Magnets in the bowel

Magnus Schistad, Hans Skari, Behzad Khoshnewiszadeh, Ole Schistad, Pål Aksel Næss About the authors

The X-ray shows a ring of circular foreign bodies inside the abdomen of a one-year-old child. The patient had been admitted with a two-day history of vomiting.

Clinical examination revealed mild abdominal tenderness but no rebound tenderness. Blood tests were normal, with the exception of mild hypochloremic alkalosis and CRP of 25 mg/L (reference range 0–4 mg/L). The patient’s mother was shown the X-ray and thought that the object in question might be magnetic beads belonging to a sibling.

The patient underwent laparotomy. A ring of magnetic beads was found in the small intestine about 70 cm from the ligament of Treitz. One of the beads had eroded through the intestinal wall, as can be seen in the perioperative photograph. The magnetic beads were removed, and intestinal resection with primary anastomosis was performed. The patient was discharged on the fifth postoperative day in good general condition, but was readmitted two days later following wound dehiscence. This was surgically corrected, and the child was discharged on the third day after the procedure.

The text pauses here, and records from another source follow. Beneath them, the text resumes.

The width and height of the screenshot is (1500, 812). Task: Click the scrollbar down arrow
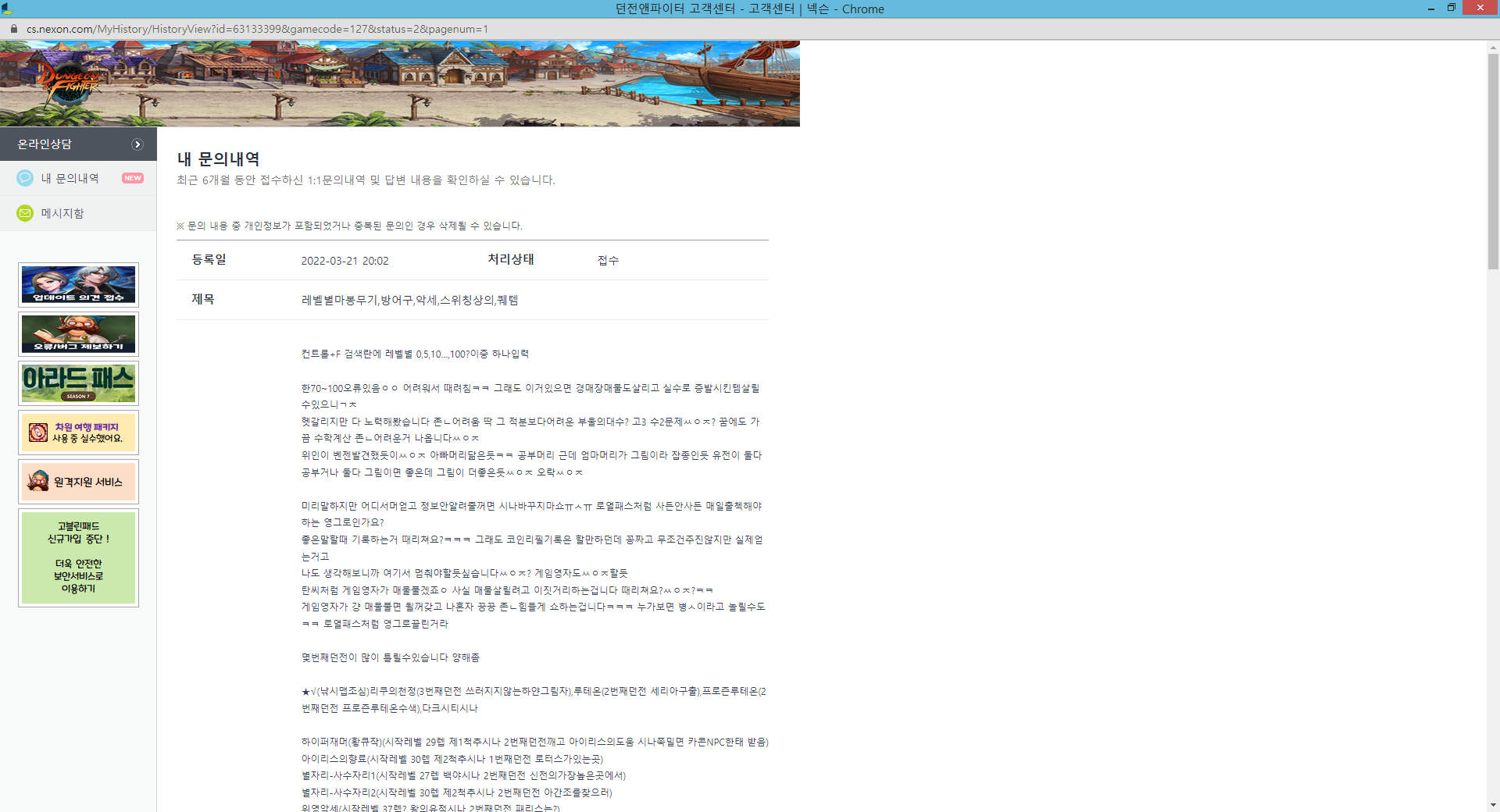pyautogui.click(x=1493, y=805)
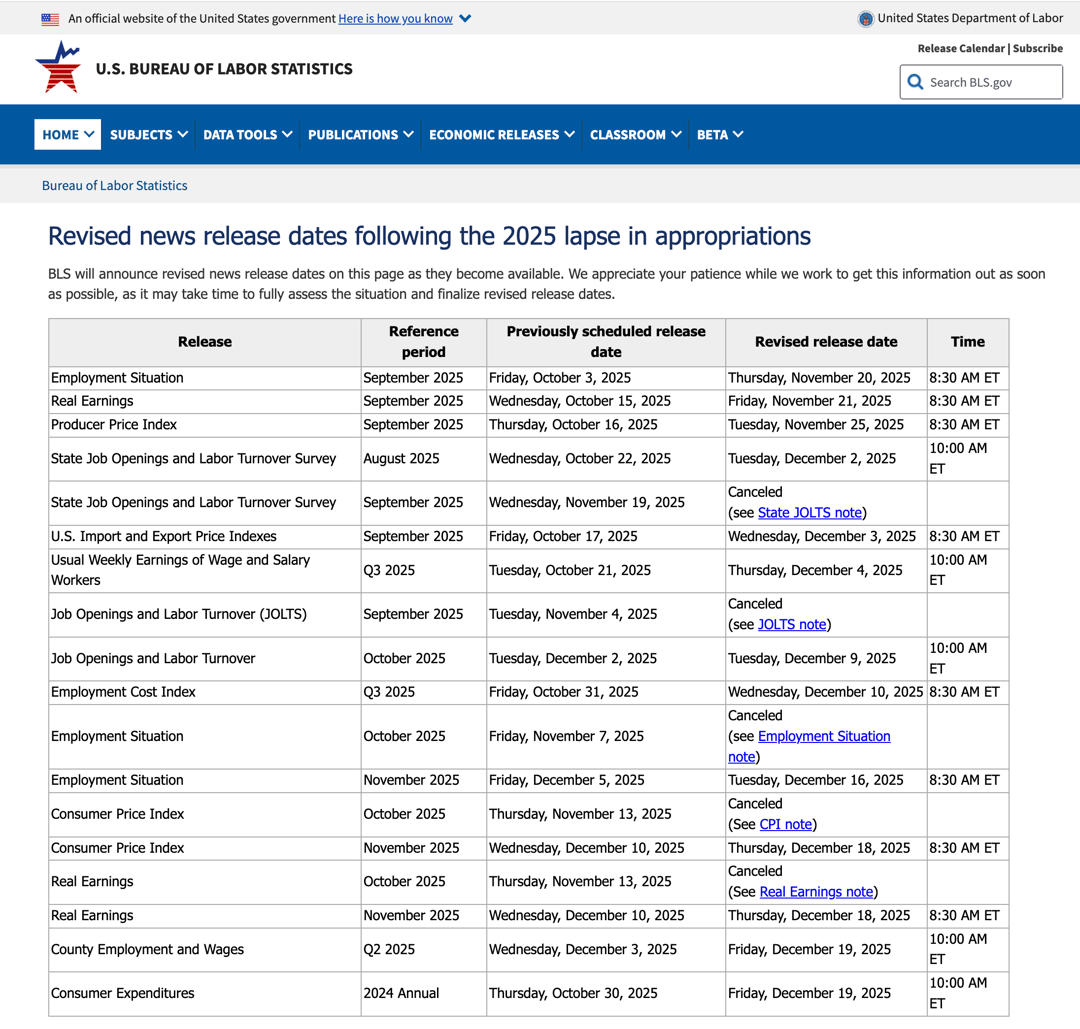
Task: Expand the PUBLICATIONS dropdown
Action: [359, 134]
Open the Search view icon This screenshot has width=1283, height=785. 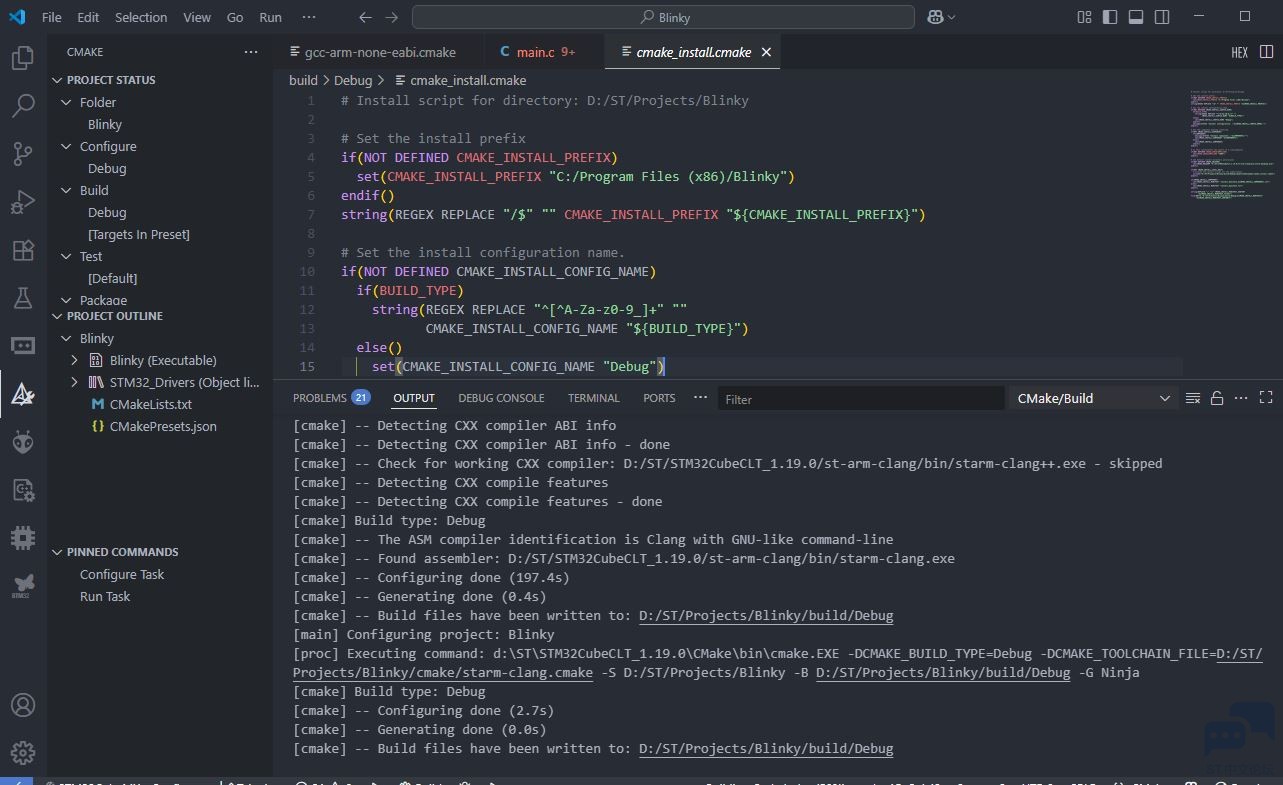coord(23,106)
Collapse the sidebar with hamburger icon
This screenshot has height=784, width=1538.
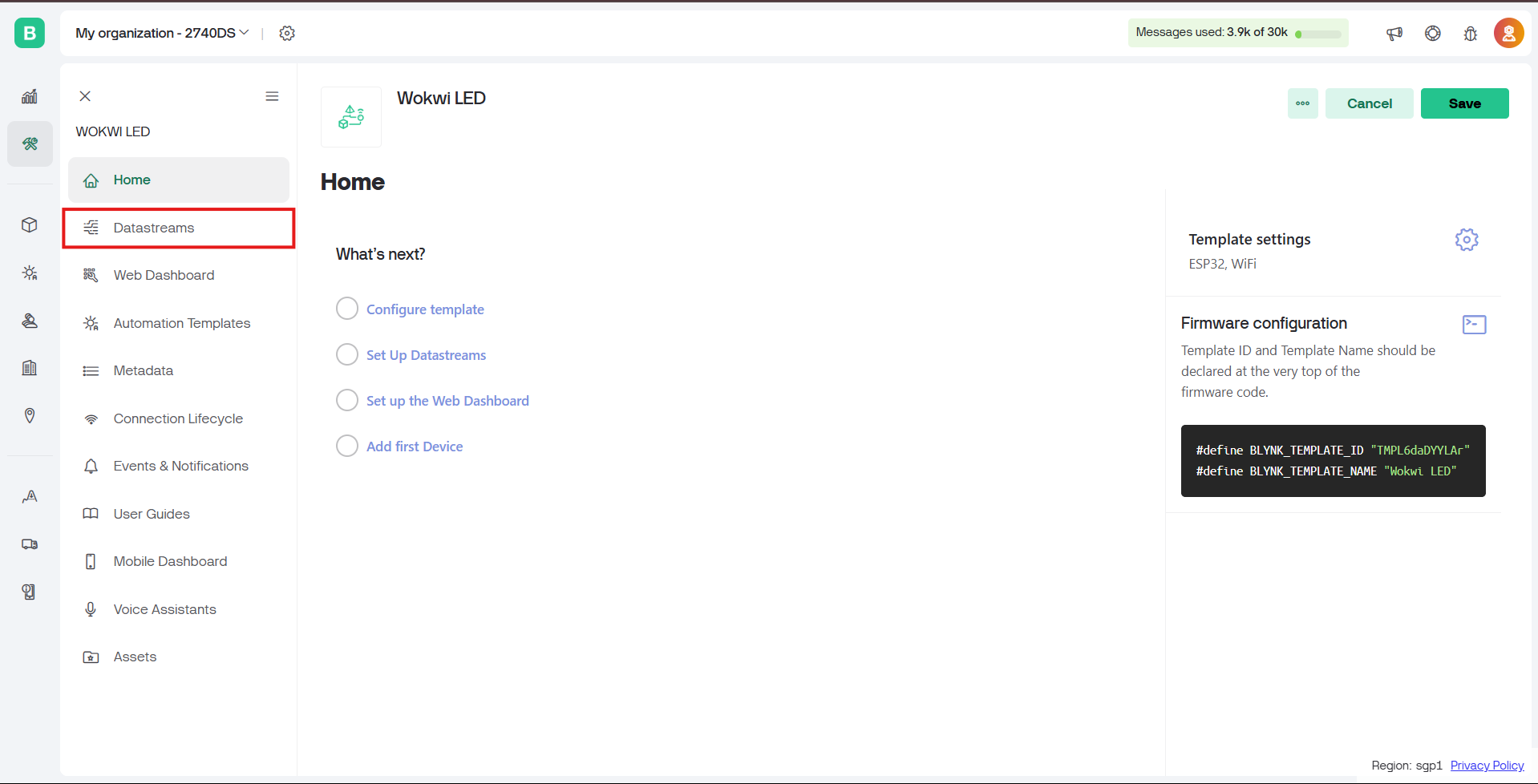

It is not uncommon for young children to swallow foreign bodies. The child’s guardians will often be unaware of the incident, and most foreign bodies will pass through the gastrointestinal tract without complications (1). However, ingested magnets can cause life-threatening injury, including obstruction and perforation if the intestinal wall becomes pinched between the magnets, as in this case and another published previously in this journal (2). If a child is suspected of having swallowed magnets, investigation with an abdominal X-ray is indicated as a first step (3). A chest X-ray will also be indicated if the foreign body could be in the oesophagus.

The patient’s next-of-kin have consented to the publication of this article.